2004’s The Spongebob Squarepants Movie served as a fitting transition from small screen to big screen for Spongebob’s trademark nautical nonsense. It was appropriately bigger, but very much accessible for those unfamiliar with the series. It was ridiculous, but it felt focused, at least considering it was an hour and a half expansion of a normally eleven-minute format.

The Spongebob Movie: Sponge Out of Water is much less focused, and unapologetically inaccessible to anyone outside of the Spongebob fanbase. In some instances, it works for its benefit, in others it feels lost in its own weirdness.

Many fans cry foul that Spongebob lost his way after the first movie, and that the series became dumbed-down, relying on gimmicks and an over reliance on surrealism over the clever writing of the older episodes.

One could say that Sponge Out of Water brings with it the good and the bad that has been attributed to the series over the years. It’s well-written and witty when it wants to be, but oftentimes it abandons it own intelligence just to weird-out its audience, which can feel like a cheap and easy way to fill its running time after a while.

SpongebobThe story – or what there is of one – is simple in explanation, but head-scratching in execution. Plankton is once again in the midst of trying to steal the Krabby Patty secret recipe when he gets into a scuffle with Spongebob. As they fight over the recipe, it magically vanishes from sight. Mr. Krabs, and every other Bikini Bottom citizen, suspect Plankton to be behind the recipe’s disappearance. Spongebob, having witnessed the inexplicable occurrence, defends Plankton. This leads to both Plankton and Spongbob being run out of town, and it’s up to them to set things right.

It’s more complicated than that, however. It turns out, a pirate named Burger Beard (portrayed by a live-action Antonio Banderas, who seems to be having a blast in the role) has stolen a magic book – which inexplicably controls the events of Bikini Bottom – and by writing in it, gave himself the Krabby Patty recipe, as well as making the few who knew the secret recipe forget it. Naturally, this sends Bikini Bottom into a Mad Max-inspired apocalypse.

SpongebobBefore all is said and done, events like time-travel, an encounter with a psychic, rapping dolphin from the future, and Plankton’s umpteenth venture into Spongebob’s brain occur. It all culminates with a giant parody of The Avengers, in which Spongebob and company become super-powered CG versions of themselves, travel to the surface and do battle with Burger Beard. Again, this is a weird movie.

On one hand, I applaud Sponge Out of Water for its weirdness.

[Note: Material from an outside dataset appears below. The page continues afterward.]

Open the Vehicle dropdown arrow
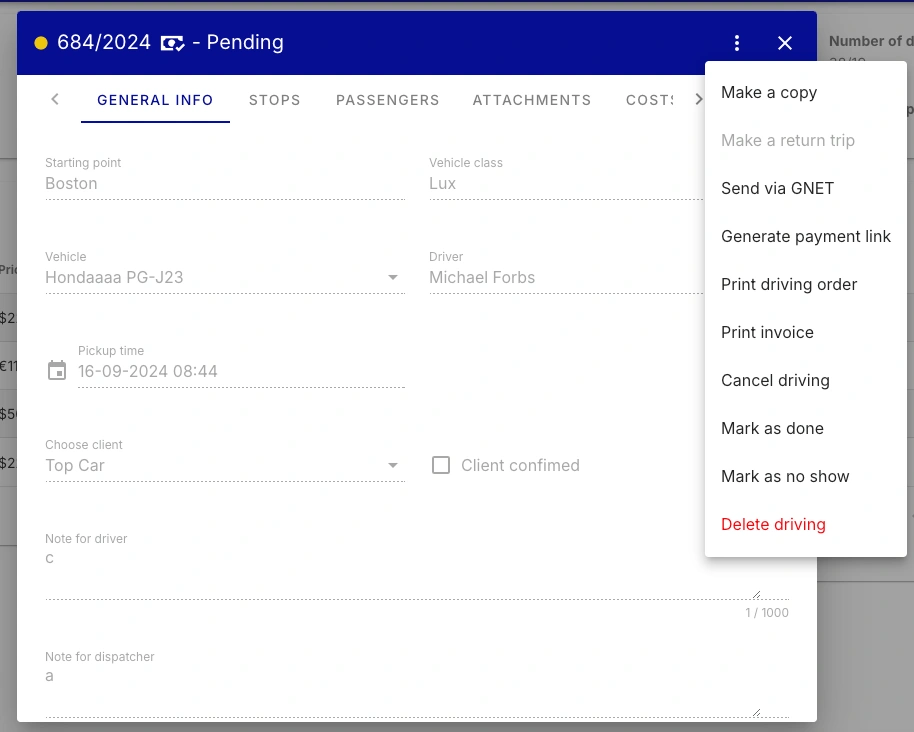This screenshot has width=914, height=732. coord(393,277)
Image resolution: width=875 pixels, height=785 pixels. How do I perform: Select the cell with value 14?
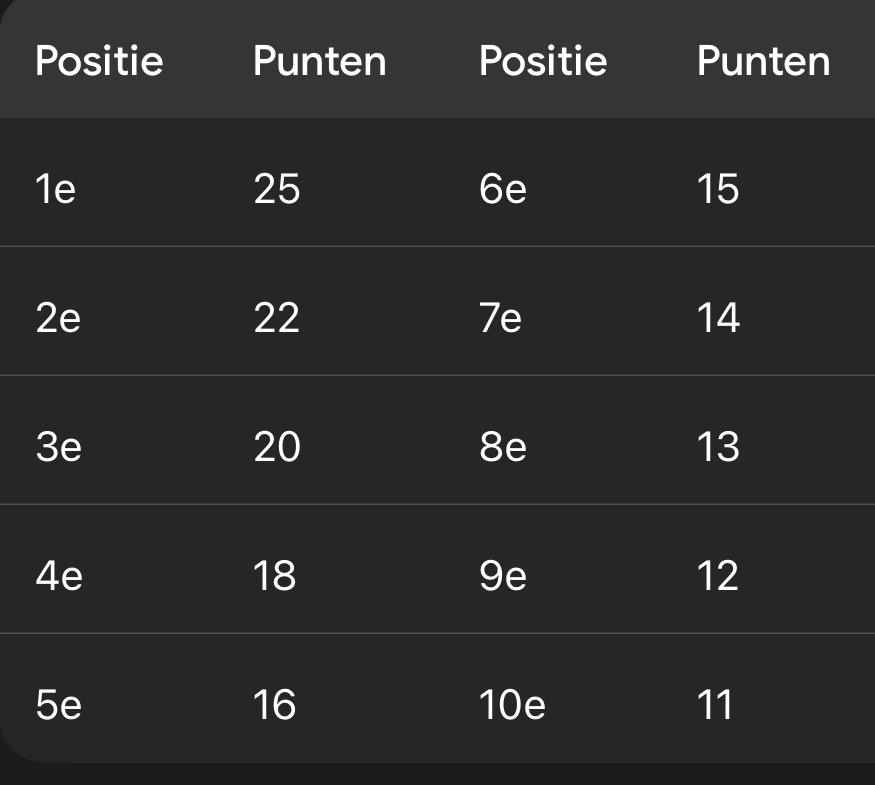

You’ve got to give credit to a movie like this for being itself and not pandering to audiences. When the weirdness works with the plot it’s hilarious (the aforementioned dolphin is involved with Spongebob becoming CG in a moment that feels like pure cinematic insanity).

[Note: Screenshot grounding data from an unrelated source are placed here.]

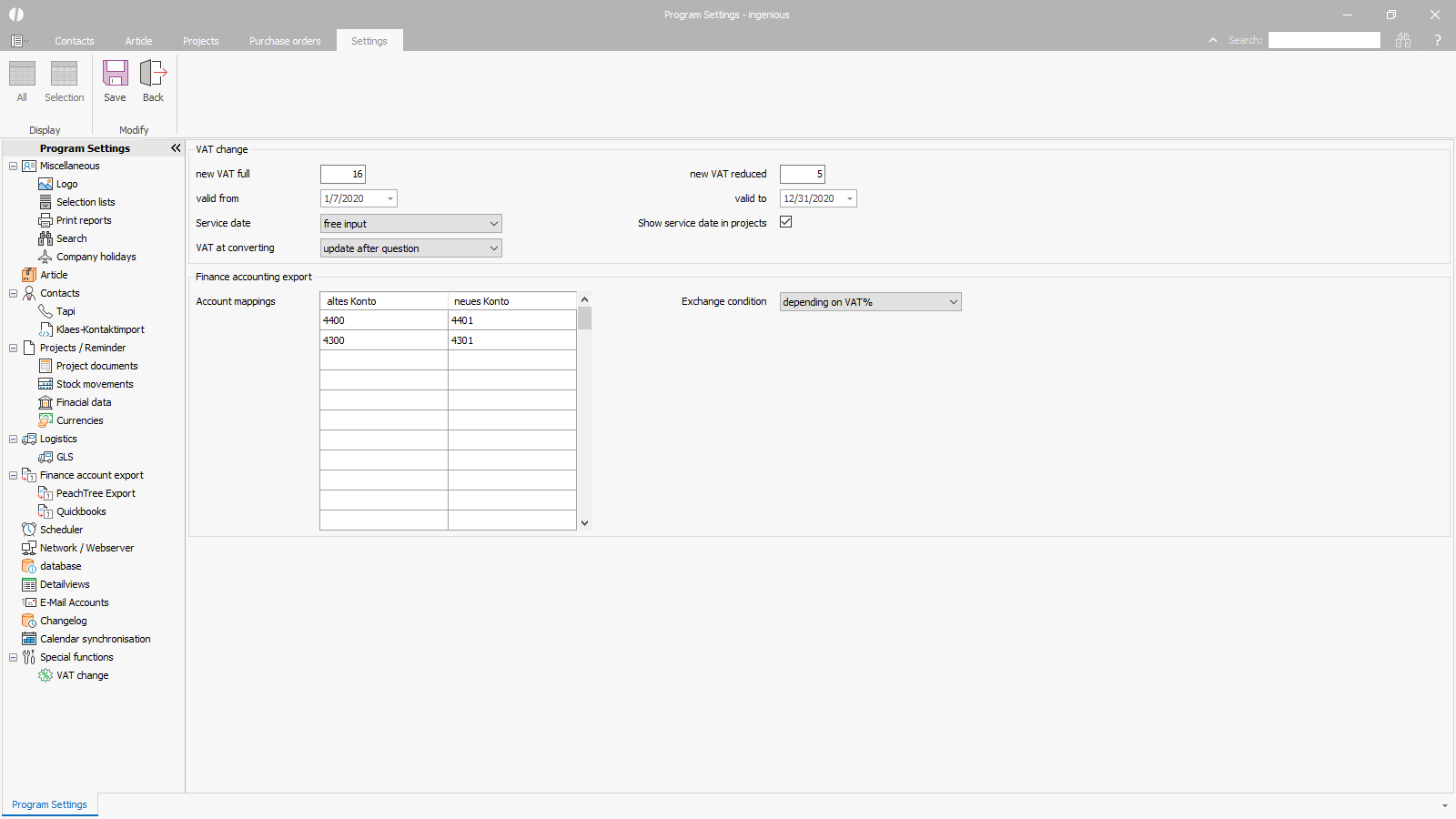Switch to the Contacts tab
This screenshot has height=819, width=1456.
tap(74, 41)
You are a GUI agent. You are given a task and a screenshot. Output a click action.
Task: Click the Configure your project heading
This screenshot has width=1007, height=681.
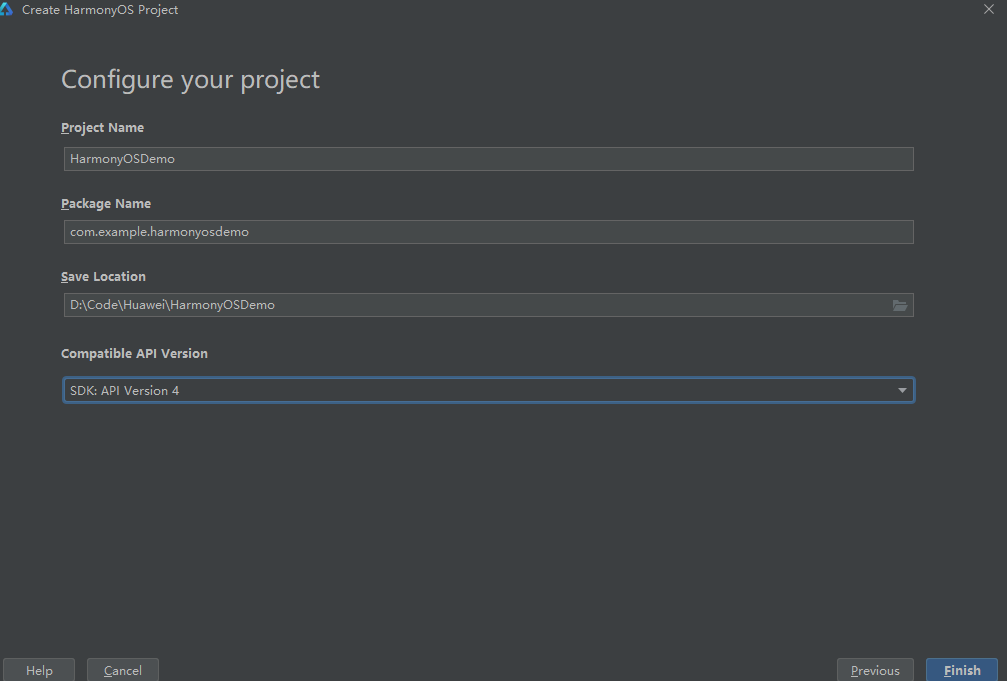[190, 80]
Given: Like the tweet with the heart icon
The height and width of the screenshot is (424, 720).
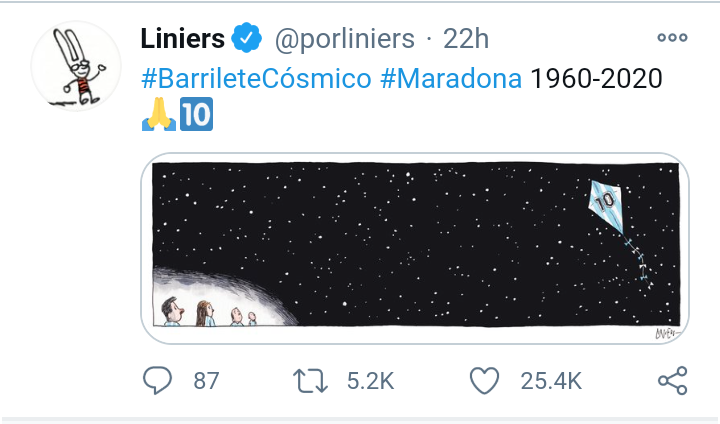Looking at the screenshot, I should (484, 381).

SpongebobThe problems arise when Sponge Out of Water’s weirdness works against the story. The primary plot seems to get abandoned entirely for a good chunk of the movie, and the partnering of Spongebob and Plankton – which seems to be the movie’s core relationship – kind of disappears in the third act. While the first Spongebob movie kept things simplified and focused, Sponge Out of Water is so determined to prove its weirdness that it forsakes its own story to do so. Because of that, the movie often doesn’t feel like a movie. Instead, Sponge Out of Water feels like a series of small episodic events, with the larger story only taking part in the earlier moments and the very end.

But when it works, it works. Sponge Out of Water makes subtle nods to the show’s early years without forcing them, the movie parodies are clever, and when the writing and weirdness work together it’s close to genius. It’s just a shame it’s all so inconsistent.

The Spongebob Movie: Sponge Out of Water is definitely the best Spongebob has been in years, but it still falls victim to some of the problems of the series’ more recent seasons. There are some humorous diamonds in the rough here, but with a little more attention given to the writing, it could have been a comedy goldmine.